Matz Ohlen - Director - transformer test systems
Power transformers are costly and, in many cases, critical assets. This means that accurate information about their current condition is exceptionally useful, as it allows maintenance to be rationally planned and also allows incipient faults to be identified and remedied before they develop into outright failures.
In the past, however, building a comprehensive picture of the condition of a transformer involved carrying out a whole battery of tests and, even then, some types of potential problem could not be detected without actually dismantling the transformer, which is a very costly, time consuming and inconvenient process. It was to address these shortcomings of conventional test methods that sweep frequency response analysis (SFRA) testing was developed.
Electrically, a transformer is made up of multiple capacitances, inductances and resistances. It is in effect a very complex circuit that produces a unique “fingerprint” when test signals are injected over a range of frequencies and the results plotted as a frequency response curve.
Movement of the windings, which can be caused by electrical overloads, mechanical shocks etc will therefore alter the capacitances (and/or inductances) and change the shape of the frequency response curve. The SFRA test technique for transformers is based on comparisons between measured curves, which allow variations to be detected. An SFRA test involves multiple sweeps on a particular transformer and reveals whether the mechanical or electrical integrity of the transformer has been compromised.
SFRA testing has now been in use for well over a decade, and during that time it has amply proved its worth as an efficient and effective means of identifying faults and potential faults in power transformers. Nevertheless, there are still many engineers and technicians who see SFRA testing as a new and relatively untried technique. This view has, in part at least, been based on the perception that SFRA techniques are rarely referenced in national and international standards and guides.

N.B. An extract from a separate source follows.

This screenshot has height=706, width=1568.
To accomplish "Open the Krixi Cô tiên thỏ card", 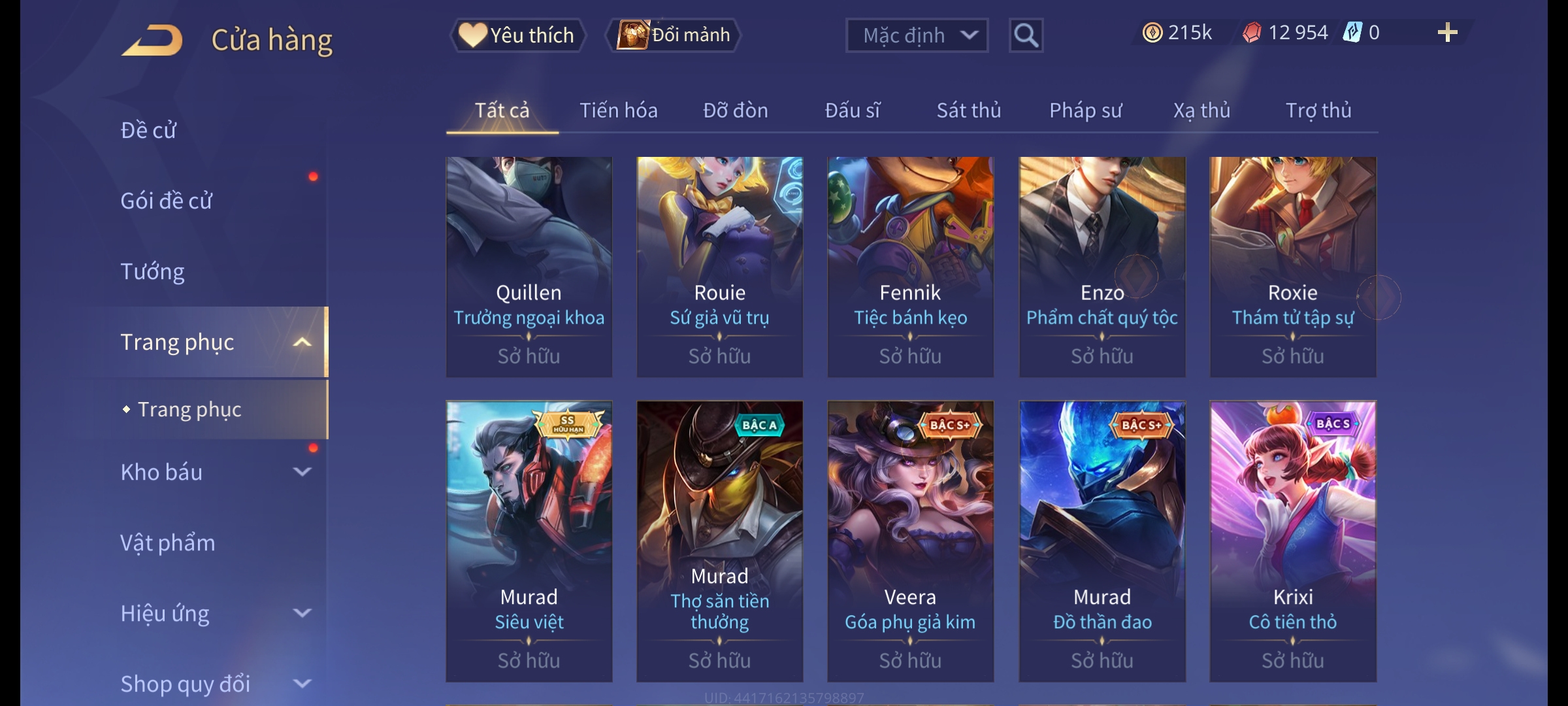I will click(1293, 541).
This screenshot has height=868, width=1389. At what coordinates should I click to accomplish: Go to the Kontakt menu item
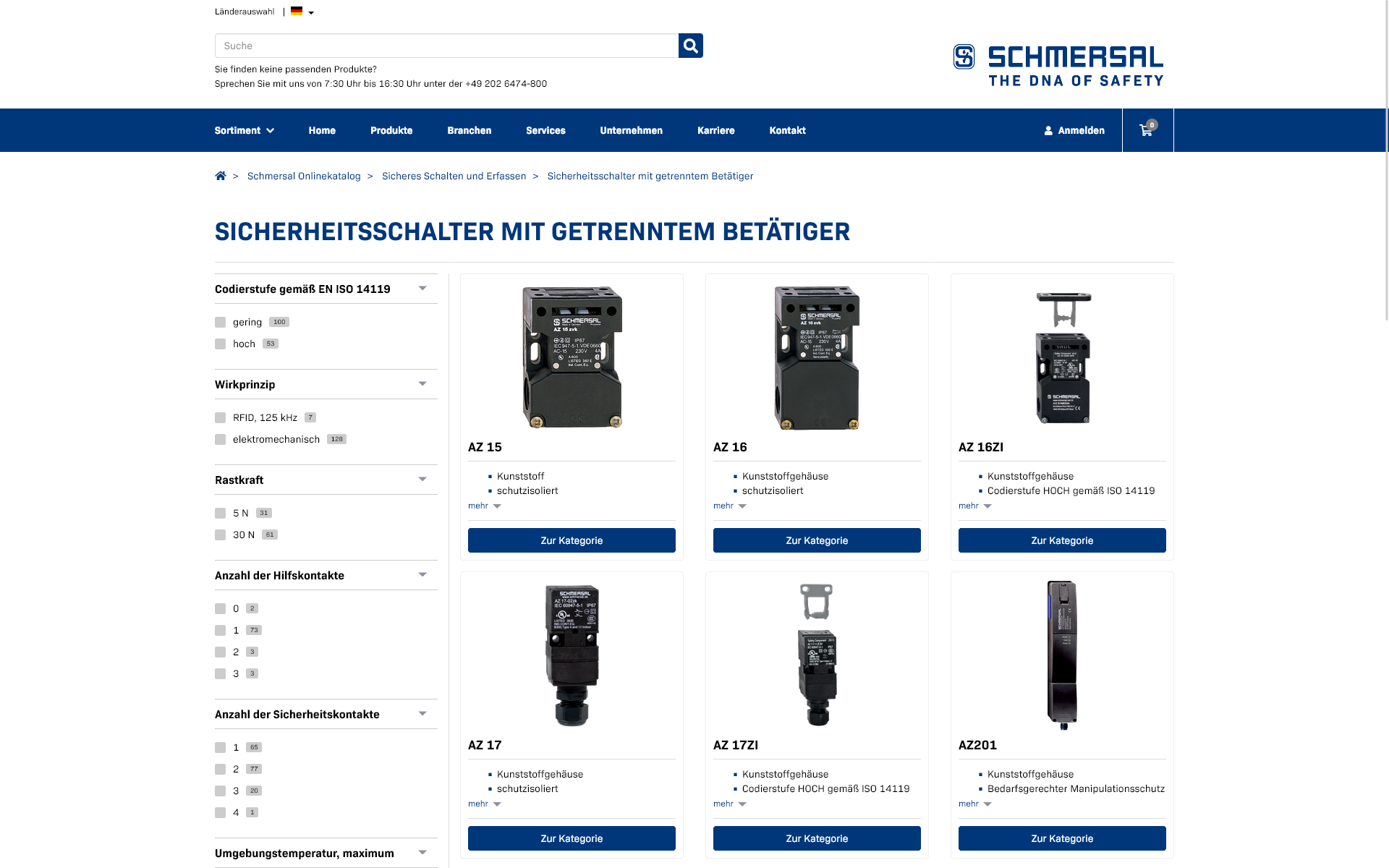tap(787, 130)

Once, of course, this was true – because of the nature of the standardisation process, there is always a significant ‘waiting period” before major standards and guides catch up with any new form of technology no matter how useful it may be. In the case of SFRA testing, however, this waiting period is now over, and the technique is making an appearance in the latest editions of many international standards and guides that relate to transformer testing, including
- CIGRE TB 342, “Mechanical-Condition Assessment of Transformer Windings” (2008)
- CIGRE TB 445, “Guide for Transformer Maintenance” (2011)
- IEEE PC57.149, “Guide for the Application and Interpretation of Frequency Response Analysis for Oil Immersed Transformers” (2012)
- IEC 60076-18, “Power transformers Part 18: Measurement of frequency response” (2012)
- IEEE C57.152, “IEEE Guide for Diagnostic Field Testing of Fluid-Filled Power Transformers, Regulators, and Reactors” (2013)
Given this wide recognition of SFRA testing, potential users need have no further qualms about the validity or usefulness of this technique. SFRA testing is no longer an unknown application but a recognized, described, standardized and recommended method for transformer diagnostics.